Tasks to complete:
- a) Summarize the passage about Burmester in two sentences.
- b) List every part of Burmester's full name as he gives it in the passage about Burmester.
- c) Decide whether each statement agrees with the passage about Burmester, answering yes or no and quoting the words that settle it: (i) Burmester chose St. Wolfgang as his confirmation saint for the name. (ii) The Marked Tree visit drew a large crowd of families. (iii) Burmester's home parish is St. Joseph's in Conway.

(Extract to read)

Burmester said witnessing firsthand the many ways Catholics practiced their faith was also inspiring and reinforced the notion that the priesthood wasn’t a one-track profession, especially in Arkansas’ smaller faith communities.
“You get this general knowledge — this is how you do marriage prep, this is how you do RCIA — and (seminarians) from bigger dioceses or larger parishes are thinking large scale, this is how I would do it,” he said. “I would always think how I would do this with a smaller number of families or a more intimate RCIA program.
“I remember going to Marked Tree with maybe 10 or 12 families experiencing a very nice dinner and a very intimate Mass. The people there love and serve the Lord in a totally different way than I’m even used to being from St. Joseph’s (in Conway). That taught me I’m not always going to serve a community exactly like my home parish.”
Burmester said two saints served as a beacon for his time at seminary: St. Wolfgang, whom he took as his confirmation saint, (“I chose him for the name back in the day; my name is William Wyatt Wolfgang Burmester,” he laughed. “It sounded cool.”) and St. Therese of Lisieux.
“When I came to St Meinrad, I found out St. Wolfgang became a priest of the house of Einsiedeln, which is the motherhouse of St. Meinrad,” he said. “I had no idea back in the day that confirmation name would be so impactful now.
“People would pray novenas for me and tell me they were praying to St. Therese of Lisieux. She just popped up a ton. She’s always been present in my prayers and reading; she’s called the Little Flower, but how powerful she is that she’s impacted my formation here. It’s pretty amazing.”

(End Extract to read)
(Supplied data)

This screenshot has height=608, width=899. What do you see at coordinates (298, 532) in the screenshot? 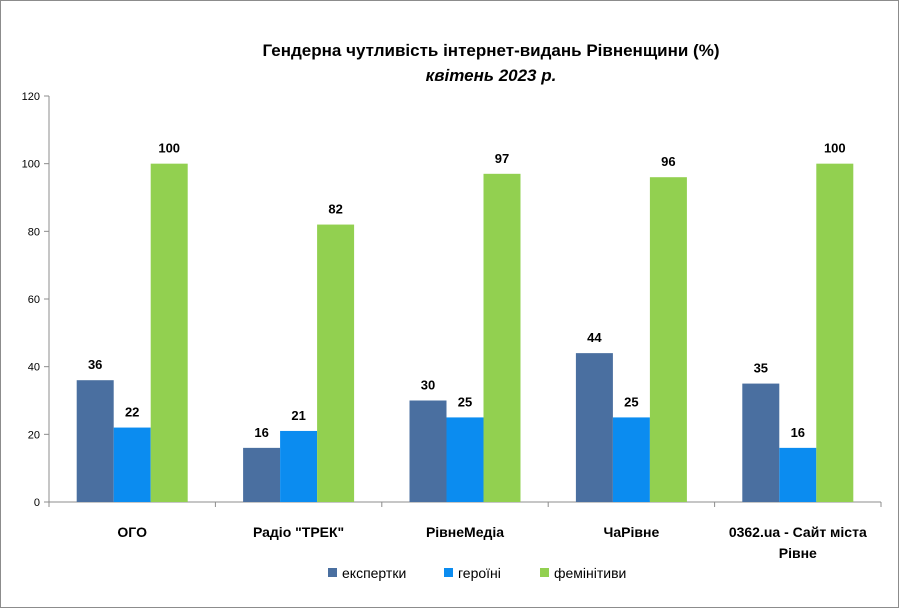
I see `category-label: Радіо "ТРЕК"` at bounding box center [298, 532].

(End Supplied data)

Results of the exercise:
- a) Burmester said that seeing the many ways Catholics practiced their faith, especially in Arkansas’ smaller communities such as Marked Tree, showed him the priesthood wasn’t a one-track profession and that he won’t always serve a community like his home parish. He named St. Wolfgang, his confirmation saint, and St. Therese of Lisieux as two saints who served as a beacon for his time at seminary.

- b) William, Wyatt, Wolfgang, Burmester

- c)
(i) Yes: "I chose him for the name back in the day"
(ii) No: "I remember going to Marked Tree with maybe 10 or 12 families"
(iii) Yes: "than I’m even used to being from St. Joseph’s (in Conway)"